Stored items:
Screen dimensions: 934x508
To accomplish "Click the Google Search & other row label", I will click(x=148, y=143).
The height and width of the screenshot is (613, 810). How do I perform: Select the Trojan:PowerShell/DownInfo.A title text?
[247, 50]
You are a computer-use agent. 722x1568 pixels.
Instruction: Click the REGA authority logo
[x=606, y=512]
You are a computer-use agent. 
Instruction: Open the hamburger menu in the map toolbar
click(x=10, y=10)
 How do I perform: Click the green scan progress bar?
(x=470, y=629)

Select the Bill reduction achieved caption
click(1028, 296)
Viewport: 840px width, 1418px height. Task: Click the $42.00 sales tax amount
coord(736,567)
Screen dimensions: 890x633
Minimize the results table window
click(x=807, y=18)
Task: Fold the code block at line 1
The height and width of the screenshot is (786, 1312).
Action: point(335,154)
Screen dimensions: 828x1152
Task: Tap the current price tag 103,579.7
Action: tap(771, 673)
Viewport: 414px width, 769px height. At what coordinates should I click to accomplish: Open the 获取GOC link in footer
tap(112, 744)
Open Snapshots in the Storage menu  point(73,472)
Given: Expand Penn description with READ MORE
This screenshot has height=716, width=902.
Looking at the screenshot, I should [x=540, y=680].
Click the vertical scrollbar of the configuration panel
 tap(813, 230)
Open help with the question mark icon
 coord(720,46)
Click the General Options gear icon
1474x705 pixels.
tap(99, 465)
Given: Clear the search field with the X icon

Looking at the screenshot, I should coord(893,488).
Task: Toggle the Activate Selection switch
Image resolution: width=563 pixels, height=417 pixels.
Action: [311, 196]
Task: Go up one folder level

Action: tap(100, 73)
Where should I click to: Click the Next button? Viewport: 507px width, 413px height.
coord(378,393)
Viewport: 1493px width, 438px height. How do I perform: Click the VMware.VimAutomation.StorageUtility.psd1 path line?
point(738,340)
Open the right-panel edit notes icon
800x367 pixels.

* [TASK REQUIREMENTS]:
From the line containing "Open help with the question mark icon" down to the last line of the data above, copy every line exactly; leave out all other lines.

* [SOLUTION TO THIS PROBLEM]:
Open help with the question mark icon
 coord(720,46)
Click the General Options gear icon
1474x705 pixels.
tap(99, 465)
Given: Clear the search field with the X icon

Looking at the screenshot, I should coord(893,488).
Task: Toggle the Activate Selection switch
Image resolution: width=563 pixels, height=417 pixels.
Action: [311, 196]
Task: Go up one folder level

Action: tap(100, 73)
Where should I click to: Click the Next button? Viewport: 507px width, 413px height.
coord(378,393)
Viewport: 1493px width, 438px height. How do I perform: Click the VMware.VimAutomation.StorageUtility.psd1 path line?
point(738,340)
Open the right-panel edit notes icon
800x367 pixels.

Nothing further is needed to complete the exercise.